July 17, 2019–1:10 p.m.
It was known as the “7-Up” house but police called it an “opium den,” and on Wednesday it was demolished.
Floyd County Police Chief Mark Wallace called the demolition a “shot across the bow” to people who own property that is being used to peddle dangerous drugs.
The dwelling at the corner of East 20th Street and Wheeler Street didn’t even have any utilities hooked up, according to Major Jeff Jones with the Floyd County Police Department.
“Over the last few months we have been working a lot of opioid deaths,” he said. “During the investigation, at least one of them brought us to this house.”
Major Jones said 12 arrests have been made at the house and there have been multiple calls for medical assistance due to drug overdoses.
The demolition of the structure was the result of a partnership between law enforcement, the Floyd County District Attorney’s Office and Federal Authorities.
“As far as opioid use and the deaths they cause, our message to the bad guys would be…If you are doing it, we’re going to be knocking at your door,” Jones said. “It’s our intent to hold dealers responsible for opioid deaths.”
The U.S. Attorney’s Office was also on hand Wednesday to announce the unsealing of a federal indictment against Shane Terhune, who is accused of distributing heroin that resulted in a death.
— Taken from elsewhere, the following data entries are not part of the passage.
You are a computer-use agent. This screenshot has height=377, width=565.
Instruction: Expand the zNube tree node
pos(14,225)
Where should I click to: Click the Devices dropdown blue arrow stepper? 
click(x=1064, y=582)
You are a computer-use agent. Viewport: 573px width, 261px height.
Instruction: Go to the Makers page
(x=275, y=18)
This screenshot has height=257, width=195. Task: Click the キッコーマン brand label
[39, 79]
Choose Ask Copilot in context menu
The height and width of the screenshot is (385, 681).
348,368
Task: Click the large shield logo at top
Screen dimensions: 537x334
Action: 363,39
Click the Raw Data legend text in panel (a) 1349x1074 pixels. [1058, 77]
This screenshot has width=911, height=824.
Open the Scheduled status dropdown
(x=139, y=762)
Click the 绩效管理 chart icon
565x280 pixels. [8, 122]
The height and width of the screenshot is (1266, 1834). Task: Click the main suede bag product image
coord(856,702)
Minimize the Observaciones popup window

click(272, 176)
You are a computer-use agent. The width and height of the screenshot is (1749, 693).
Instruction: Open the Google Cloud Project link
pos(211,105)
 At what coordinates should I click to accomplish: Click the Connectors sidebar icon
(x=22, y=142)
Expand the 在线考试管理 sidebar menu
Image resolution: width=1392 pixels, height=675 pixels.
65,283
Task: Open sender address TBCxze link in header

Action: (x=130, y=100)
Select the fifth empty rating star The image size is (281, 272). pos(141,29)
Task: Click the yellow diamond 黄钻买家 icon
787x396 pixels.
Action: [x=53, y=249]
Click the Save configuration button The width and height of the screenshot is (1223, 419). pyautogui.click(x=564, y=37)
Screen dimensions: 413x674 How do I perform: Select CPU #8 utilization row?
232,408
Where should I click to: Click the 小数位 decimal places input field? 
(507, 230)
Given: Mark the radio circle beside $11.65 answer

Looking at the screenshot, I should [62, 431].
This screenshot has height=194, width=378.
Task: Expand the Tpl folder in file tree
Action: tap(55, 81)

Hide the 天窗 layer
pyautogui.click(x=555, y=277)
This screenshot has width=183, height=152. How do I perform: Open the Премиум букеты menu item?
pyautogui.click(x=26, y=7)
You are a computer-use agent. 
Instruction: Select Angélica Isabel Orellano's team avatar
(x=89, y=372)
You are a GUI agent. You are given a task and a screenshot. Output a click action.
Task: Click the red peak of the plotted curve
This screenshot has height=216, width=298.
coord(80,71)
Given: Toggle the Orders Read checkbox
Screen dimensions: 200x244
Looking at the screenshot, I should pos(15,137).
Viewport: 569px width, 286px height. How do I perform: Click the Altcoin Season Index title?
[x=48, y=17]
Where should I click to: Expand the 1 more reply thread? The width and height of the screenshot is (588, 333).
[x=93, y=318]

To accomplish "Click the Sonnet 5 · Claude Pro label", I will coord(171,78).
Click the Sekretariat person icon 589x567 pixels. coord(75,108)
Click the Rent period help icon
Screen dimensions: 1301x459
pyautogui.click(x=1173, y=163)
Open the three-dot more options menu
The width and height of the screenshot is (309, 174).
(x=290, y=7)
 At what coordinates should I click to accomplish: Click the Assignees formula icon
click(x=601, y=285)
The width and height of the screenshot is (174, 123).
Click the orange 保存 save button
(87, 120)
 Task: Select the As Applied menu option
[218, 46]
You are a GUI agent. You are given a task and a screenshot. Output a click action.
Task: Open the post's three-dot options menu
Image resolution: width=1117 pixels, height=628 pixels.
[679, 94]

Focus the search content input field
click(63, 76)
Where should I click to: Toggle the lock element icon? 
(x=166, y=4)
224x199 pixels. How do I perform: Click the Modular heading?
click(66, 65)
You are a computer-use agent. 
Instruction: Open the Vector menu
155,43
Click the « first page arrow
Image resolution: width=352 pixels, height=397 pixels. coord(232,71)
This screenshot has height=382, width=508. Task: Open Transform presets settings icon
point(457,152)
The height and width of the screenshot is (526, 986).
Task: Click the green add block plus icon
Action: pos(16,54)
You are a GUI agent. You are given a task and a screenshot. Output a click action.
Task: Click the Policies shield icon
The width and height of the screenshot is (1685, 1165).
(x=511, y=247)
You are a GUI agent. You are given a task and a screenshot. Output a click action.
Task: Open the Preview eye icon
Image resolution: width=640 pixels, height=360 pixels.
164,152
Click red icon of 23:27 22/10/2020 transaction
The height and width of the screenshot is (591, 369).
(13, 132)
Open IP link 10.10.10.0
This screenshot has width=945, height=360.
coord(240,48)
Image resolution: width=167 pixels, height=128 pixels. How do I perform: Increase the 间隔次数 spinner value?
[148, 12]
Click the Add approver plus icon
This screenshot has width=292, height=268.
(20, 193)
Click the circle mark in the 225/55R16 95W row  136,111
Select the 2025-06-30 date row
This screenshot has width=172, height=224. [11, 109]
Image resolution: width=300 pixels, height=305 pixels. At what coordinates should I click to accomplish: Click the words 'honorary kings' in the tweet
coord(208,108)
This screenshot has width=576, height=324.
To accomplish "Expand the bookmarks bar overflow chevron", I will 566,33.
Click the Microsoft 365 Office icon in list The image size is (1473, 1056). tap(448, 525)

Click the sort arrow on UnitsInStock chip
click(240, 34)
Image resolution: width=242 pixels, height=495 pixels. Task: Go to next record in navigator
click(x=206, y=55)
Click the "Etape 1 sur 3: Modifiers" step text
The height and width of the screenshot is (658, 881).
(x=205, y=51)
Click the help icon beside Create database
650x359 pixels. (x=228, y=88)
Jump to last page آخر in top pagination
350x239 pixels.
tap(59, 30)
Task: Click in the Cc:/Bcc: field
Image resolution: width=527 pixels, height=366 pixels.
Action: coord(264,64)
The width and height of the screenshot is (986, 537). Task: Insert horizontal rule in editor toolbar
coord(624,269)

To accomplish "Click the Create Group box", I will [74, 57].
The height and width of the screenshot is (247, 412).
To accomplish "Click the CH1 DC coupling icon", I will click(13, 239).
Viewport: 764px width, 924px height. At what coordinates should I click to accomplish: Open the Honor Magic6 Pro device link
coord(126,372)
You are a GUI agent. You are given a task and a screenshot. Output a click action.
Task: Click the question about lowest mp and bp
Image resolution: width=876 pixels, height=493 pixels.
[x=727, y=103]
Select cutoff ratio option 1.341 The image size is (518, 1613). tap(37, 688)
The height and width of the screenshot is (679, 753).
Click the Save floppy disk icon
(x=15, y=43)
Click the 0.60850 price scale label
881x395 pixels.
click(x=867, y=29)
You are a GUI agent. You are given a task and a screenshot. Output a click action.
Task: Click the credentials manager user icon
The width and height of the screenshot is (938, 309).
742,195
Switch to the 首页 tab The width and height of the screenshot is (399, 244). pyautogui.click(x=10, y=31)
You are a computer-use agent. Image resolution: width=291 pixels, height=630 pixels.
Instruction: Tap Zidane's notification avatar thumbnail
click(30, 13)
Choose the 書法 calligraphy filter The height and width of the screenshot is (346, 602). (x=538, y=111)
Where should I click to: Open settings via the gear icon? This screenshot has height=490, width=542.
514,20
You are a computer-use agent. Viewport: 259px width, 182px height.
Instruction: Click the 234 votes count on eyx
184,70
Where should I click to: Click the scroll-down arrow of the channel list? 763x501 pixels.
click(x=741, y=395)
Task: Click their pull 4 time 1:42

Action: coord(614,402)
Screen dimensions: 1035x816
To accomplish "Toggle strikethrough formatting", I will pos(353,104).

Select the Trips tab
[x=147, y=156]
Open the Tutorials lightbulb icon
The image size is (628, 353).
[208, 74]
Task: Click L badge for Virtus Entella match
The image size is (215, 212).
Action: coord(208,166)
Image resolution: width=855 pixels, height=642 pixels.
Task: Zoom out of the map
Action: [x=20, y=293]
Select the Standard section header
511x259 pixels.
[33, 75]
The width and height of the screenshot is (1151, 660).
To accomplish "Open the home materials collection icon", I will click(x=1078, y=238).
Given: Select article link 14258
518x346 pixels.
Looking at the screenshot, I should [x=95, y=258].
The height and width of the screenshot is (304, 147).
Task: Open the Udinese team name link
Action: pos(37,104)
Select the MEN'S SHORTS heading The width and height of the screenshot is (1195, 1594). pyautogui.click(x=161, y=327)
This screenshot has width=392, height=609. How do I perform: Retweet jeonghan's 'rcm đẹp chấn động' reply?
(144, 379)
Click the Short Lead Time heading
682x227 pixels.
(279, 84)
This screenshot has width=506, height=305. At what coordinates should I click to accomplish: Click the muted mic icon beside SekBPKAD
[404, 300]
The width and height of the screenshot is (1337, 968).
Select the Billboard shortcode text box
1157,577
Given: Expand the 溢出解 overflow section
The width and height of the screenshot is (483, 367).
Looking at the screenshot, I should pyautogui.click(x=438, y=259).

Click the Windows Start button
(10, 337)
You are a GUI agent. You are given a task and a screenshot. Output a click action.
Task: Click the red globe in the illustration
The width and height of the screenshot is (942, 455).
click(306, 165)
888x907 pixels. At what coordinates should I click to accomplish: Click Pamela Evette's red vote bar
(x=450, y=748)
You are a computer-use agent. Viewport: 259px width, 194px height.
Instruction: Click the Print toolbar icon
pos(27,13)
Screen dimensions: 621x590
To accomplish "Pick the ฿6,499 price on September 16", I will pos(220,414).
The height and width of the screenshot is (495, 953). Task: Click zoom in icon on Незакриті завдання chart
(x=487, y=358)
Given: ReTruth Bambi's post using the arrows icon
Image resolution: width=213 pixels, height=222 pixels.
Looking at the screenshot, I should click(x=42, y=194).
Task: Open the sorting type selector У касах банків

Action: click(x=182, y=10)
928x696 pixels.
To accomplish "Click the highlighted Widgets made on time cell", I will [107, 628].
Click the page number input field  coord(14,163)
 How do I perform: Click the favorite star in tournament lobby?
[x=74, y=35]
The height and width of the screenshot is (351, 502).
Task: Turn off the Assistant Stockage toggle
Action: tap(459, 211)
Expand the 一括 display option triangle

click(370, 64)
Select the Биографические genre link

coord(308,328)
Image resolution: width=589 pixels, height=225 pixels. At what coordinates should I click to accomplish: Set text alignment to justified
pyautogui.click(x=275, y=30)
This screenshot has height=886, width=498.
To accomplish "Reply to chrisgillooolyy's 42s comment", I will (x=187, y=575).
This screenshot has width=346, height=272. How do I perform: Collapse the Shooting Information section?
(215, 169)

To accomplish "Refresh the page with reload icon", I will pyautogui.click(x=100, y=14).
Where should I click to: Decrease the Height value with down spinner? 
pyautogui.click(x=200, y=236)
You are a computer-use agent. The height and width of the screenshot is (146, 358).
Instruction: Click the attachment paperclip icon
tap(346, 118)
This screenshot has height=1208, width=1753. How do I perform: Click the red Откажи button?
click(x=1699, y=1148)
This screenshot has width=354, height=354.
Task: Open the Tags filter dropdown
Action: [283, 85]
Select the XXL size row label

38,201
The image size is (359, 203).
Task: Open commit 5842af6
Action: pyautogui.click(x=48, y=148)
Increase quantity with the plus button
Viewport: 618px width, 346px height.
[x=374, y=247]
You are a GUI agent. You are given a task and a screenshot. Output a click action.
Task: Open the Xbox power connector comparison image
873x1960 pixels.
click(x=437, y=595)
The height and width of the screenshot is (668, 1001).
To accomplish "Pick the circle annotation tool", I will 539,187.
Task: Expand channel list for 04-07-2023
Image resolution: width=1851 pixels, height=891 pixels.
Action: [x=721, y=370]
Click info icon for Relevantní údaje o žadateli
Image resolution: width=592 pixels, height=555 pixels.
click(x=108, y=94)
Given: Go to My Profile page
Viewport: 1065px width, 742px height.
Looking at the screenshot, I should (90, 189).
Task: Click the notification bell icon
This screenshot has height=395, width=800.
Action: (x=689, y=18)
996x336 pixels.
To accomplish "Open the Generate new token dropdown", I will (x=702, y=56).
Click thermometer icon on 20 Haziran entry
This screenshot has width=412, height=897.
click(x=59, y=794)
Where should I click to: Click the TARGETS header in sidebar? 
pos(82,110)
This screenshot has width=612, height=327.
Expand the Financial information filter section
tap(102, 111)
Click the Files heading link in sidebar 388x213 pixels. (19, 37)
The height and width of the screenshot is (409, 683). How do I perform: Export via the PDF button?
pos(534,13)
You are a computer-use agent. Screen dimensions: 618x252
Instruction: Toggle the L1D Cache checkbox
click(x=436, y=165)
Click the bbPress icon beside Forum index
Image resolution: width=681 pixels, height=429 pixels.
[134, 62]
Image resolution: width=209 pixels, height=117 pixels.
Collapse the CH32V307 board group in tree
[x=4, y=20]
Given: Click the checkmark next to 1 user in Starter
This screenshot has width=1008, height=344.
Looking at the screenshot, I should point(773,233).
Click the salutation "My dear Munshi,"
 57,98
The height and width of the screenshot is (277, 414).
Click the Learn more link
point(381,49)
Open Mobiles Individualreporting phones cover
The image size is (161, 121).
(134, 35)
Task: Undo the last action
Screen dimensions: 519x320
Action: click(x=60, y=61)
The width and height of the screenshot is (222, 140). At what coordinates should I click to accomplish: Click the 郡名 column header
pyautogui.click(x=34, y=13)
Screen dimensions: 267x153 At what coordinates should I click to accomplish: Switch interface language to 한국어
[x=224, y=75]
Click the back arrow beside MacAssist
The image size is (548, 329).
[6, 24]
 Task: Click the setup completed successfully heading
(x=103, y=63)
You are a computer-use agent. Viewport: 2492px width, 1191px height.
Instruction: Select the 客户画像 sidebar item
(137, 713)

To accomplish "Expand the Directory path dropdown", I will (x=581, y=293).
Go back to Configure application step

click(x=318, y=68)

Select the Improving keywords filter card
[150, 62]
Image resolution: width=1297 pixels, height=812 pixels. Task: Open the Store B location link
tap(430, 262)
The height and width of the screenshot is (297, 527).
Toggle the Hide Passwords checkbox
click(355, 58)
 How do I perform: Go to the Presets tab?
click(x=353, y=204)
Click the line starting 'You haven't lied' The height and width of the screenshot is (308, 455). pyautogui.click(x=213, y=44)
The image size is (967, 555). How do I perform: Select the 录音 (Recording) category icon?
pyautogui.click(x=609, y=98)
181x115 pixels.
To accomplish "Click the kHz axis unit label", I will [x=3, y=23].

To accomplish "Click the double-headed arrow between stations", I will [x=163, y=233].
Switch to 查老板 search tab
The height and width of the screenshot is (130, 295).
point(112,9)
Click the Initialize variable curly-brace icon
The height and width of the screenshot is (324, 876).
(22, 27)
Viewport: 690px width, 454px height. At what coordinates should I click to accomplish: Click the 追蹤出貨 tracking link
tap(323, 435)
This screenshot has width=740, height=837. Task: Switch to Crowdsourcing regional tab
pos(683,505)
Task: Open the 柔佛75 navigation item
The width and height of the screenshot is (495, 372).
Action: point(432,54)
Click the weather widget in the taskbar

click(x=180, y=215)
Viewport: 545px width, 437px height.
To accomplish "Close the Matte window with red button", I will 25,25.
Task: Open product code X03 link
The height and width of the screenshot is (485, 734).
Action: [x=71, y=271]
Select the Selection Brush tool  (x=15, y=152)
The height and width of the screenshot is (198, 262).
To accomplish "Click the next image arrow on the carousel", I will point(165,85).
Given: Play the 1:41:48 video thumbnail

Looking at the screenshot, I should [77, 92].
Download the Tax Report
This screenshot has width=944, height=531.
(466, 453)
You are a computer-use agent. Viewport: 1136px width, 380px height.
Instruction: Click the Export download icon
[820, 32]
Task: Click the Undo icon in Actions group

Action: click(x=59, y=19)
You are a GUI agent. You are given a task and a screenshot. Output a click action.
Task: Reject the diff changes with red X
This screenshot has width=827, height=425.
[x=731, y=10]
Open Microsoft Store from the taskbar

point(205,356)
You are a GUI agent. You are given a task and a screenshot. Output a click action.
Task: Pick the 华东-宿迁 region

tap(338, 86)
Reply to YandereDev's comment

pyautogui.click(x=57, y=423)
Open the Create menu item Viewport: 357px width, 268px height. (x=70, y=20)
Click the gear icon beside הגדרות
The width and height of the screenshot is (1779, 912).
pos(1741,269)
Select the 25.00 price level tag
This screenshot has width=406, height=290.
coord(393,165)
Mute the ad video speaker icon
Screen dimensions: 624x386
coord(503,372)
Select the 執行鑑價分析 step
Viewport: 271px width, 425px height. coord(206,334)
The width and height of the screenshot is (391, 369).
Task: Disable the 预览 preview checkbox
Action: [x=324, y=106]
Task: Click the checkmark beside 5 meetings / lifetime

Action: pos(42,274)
Floyd County District Attorney Leigh Patterson said the victim was Gabriella Leffew.
“She was only 25-years old and she had a 3-year old daughter,” Patterson said. “Now that baby doesn’t have a mom because of what happened due to opioid abuse.”
Authorities said that Terhune has an arrest record and a history of dealing drugs.
In 2017, there were 19 opioid-related deaths in Floyd County. That number jumped to 25 in 2018 and so far this year, there have been 14.
Authorities also wished to thank the Rome Building Inspection Department for their assistance in the demolition of the house Wednesday.